Em um prazo de 500 anos, até a emissão para construir é paga, dilui nesse tempo. Outra vantagem é que a hidrelétrica reverte para a sociedade a custo zero. Ou seja, constrói e investe por 30 anos, no período da concessão, e depois entrega com mais 100 anos e vida a custo zero.
Do ponto de vista da competição entre projetos hidrelétricos qual é a vantagem das pequenas diante das grandes, como Belo Monte, Jirau?

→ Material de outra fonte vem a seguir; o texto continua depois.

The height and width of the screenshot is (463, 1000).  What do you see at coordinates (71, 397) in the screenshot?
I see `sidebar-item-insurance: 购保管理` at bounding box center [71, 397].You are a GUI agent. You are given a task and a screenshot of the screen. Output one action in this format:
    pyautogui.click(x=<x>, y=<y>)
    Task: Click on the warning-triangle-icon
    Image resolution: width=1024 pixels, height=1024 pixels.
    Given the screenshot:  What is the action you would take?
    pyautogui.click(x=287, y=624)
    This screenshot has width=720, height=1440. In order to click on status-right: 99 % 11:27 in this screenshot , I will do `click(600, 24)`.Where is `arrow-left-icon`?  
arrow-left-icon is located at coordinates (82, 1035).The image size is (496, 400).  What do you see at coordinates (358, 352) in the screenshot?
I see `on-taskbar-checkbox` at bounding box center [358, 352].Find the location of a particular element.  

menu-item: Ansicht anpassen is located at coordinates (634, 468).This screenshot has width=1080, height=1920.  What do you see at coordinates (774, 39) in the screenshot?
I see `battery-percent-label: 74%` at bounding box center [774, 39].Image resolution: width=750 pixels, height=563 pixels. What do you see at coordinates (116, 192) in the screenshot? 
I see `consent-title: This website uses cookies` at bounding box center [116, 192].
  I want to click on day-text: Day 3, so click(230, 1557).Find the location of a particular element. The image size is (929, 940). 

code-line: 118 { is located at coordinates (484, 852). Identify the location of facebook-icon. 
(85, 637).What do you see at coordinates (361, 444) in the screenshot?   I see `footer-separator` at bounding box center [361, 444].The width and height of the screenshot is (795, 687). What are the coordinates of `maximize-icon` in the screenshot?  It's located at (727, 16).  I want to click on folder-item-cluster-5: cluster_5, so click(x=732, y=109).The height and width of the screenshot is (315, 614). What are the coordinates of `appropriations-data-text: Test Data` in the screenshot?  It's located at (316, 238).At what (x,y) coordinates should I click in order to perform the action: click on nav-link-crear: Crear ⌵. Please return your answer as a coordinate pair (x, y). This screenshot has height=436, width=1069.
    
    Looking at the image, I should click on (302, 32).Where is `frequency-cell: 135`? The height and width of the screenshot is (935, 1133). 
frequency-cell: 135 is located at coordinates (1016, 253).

As pequenas estão perto dos pontos de carga. Belo Monte precisa de uma linha de transmissão de 5 mil quilômetros. Quando se junta esse custo da linha e o da produção, as PCHs saem até mais baratas. Em geral, a grande hidrelétrica tem uma escala superior às PCHs, elas conseguem ser mais baratas, mas as PCHs estão mais distribuídas, mais próximas aos centros de carga. Nós ainda temos 21 mil megawatts a ser construídos de PCHs e essa propaganda negativa de que foi feita as grandes hidrelétricas nos prejudicou. Nós somos o efeito colateral. A turma está jogando bomba na grande hidrelétrica, mas nós somos atingidos também.
É complicado porque contamina a opinião do Ministério Público, dos juízes, dos jovens. É muito lobby político. Quando eu comecei a investir em energia elétrica, em 2007, olhei todas as fontes. A primeira foi a eólica, inclusive. Escolhi as PCHs porque achei que o Brasil fosse fazer o melhor para o Brasil, mas não contei com os lobbies, com propagandas enganosas e com outros mecanismos que sempre vingam. Mas se o governo continuar dando esses incentivos para todas menos para a hidrelétrica, eu acho que vou queimar diesel também, óleo pesado. Vou fazer o quê? Falir a empresa?